After many of its remaining stores were sold or closed, there was a Safeway-owned store under the former chain's name located in Audubon, Pennsylvania that remained open until May 2015.

History

Beginning
In 1920, Gaspare and Josephine Genuardi owned a farm near Norristown, Pennsylvania and grew fruits and vegetables. The couple went around to their neighbors delivering produce to them. Gaspare and Josephine were the parents of nine children. Of the nine were Charlie, Frank, Tom, Joe, and Jim who helped out with the business. The five sons soon became known as the "Genuardi brothers" by the customers.

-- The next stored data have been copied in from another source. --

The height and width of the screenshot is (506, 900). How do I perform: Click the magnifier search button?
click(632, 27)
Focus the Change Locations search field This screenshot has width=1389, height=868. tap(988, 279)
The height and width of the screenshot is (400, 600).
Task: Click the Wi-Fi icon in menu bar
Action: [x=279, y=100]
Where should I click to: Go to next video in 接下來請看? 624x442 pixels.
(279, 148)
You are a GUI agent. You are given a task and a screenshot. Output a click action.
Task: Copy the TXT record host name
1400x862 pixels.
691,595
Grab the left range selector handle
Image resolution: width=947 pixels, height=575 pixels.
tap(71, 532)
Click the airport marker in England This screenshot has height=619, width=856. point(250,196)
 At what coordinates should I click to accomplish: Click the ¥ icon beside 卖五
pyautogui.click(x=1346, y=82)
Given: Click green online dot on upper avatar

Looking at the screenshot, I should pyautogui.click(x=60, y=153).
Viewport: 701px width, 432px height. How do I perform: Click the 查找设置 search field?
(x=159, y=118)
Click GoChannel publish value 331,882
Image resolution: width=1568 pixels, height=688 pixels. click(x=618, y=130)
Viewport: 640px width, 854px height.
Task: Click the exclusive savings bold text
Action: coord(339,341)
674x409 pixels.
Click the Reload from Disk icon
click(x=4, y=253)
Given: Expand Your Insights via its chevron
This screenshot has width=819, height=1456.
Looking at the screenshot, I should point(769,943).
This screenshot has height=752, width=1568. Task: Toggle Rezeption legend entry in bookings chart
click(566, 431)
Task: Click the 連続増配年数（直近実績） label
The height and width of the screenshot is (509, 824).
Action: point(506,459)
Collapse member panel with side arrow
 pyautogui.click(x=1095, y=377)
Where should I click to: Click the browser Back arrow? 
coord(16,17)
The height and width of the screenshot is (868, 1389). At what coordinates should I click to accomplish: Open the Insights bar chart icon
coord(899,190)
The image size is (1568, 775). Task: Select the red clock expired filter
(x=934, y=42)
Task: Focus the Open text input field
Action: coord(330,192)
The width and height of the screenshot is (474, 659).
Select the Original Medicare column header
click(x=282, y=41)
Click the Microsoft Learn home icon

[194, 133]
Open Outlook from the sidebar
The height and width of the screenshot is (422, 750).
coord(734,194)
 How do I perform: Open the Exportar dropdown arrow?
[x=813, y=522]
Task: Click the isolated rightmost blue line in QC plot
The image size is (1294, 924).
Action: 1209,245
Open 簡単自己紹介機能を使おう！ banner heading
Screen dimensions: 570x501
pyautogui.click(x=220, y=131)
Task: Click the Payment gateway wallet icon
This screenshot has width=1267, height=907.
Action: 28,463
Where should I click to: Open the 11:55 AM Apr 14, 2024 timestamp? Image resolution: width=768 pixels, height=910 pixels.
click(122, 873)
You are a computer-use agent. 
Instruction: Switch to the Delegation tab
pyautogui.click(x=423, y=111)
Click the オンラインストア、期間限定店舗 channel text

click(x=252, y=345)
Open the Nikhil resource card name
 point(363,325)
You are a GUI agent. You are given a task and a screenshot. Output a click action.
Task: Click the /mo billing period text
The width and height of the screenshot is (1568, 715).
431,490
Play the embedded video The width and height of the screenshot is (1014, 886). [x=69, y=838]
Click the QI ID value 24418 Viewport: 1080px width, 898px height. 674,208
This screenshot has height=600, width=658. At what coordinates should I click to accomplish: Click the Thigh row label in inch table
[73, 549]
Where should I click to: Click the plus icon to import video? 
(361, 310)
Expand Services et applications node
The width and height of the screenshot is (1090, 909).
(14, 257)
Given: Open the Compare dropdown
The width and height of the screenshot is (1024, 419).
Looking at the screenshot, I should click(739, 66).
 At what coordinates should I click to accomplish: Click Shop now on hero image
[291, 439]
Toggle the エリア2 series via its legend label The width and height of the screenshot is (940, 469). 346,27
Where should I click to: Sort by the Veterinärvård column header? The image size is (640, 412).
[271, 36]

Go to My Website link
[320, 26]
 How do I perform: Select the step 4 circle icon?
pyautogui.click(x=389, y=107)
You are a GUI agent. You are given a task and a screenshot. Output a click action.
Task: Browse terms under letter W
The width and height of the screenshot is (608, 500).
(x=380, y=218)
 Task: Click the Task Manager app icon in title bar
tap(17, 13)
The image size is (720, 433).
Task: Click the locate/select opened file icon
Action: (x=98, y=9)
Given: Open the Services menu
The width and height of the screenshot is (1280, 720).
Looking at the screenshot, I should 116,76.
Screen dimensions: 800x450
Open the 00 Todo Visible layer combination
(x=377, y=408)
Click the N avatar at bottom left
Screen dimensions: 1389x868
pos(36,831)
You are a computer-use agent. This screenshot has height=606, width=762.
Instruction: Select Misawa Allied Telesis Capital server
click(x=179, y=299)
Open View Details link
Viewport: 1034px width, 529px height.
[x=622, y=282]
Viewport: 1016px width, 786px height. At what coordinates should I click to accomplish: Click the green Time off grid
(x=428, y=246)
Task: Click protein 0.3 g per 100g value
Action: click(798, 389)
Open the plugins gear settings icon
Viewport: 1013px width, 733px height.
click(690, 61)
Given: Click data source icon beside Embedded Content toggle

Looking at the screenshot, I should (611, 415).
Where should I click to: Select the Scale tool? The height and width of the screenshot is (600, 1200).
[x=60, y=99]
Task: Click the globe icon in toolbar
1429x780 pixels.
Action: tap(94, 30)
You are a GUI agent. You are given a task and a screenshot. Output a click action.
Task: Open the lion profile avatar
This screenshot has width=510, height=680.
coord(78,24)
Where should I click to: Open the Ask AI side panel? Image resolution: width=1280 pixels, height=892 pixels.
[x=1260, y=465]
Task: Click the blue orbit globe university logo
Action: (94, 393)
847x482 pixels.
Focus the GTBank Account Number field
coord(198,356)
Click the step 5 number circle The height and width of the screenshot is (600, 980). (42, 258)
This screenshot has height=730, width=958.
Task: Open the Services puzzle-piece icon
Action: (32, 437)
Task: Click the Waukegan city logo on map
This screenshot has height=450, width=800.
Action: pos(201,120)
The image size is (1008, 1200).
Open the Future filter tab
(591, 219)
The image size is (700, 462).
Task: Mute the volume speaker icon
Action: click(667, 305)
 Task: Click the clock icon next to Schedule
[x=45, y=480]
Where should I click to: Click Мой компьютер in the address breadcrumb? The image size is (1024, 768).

The Genuardi family opened its first supermarket in Norristown in 1954, which until its closure was the oldest surviving Genuardi's in operation. Relatives of the Genuardi family also maintain a nursery and florist in Norristown.

1950s, 1960s, and 1970s
The five Genuardi brothers expanded their supermarkets throughout the western Philadelphia suburbs, spanning Bucks, Delaware, Chester, and Montgomery counties. The company has never had any stores within Philadelphia city limits. In 1975, it acquired some former Pantry Pride (originally known as Food Fair) and A&P stores, and more ex-A&P properties rejected by Super Fresh in 1985.

1980s and 1990s
The chain's first surviving stores outside Norristown opened in the 1980s. As the 1990s approached, the five brothers decided to transfer ownership of the stores to a third generation of family, which consisted of Jim Jr., Joe Jr., Charles A., Larry, Tom Jr., Michael, Anthony, Skip, and David Genuardi. Charles A. was named President/CEO of Genuardi's Family Markets. Also during this time, it owned a discount grocery chain called Mad Grocer. In the late 1990s, the company expanded into Delaware and New Jersey. The name of the supermarkets was generally pronounced as  by the English speakers of the region, including in TV and radio commercials, regardless of any Italian pronunciation that the founding family's surname may originally have had in Italy; thus, , despite being reasonable with respect to an Italian original, was not the usual sound.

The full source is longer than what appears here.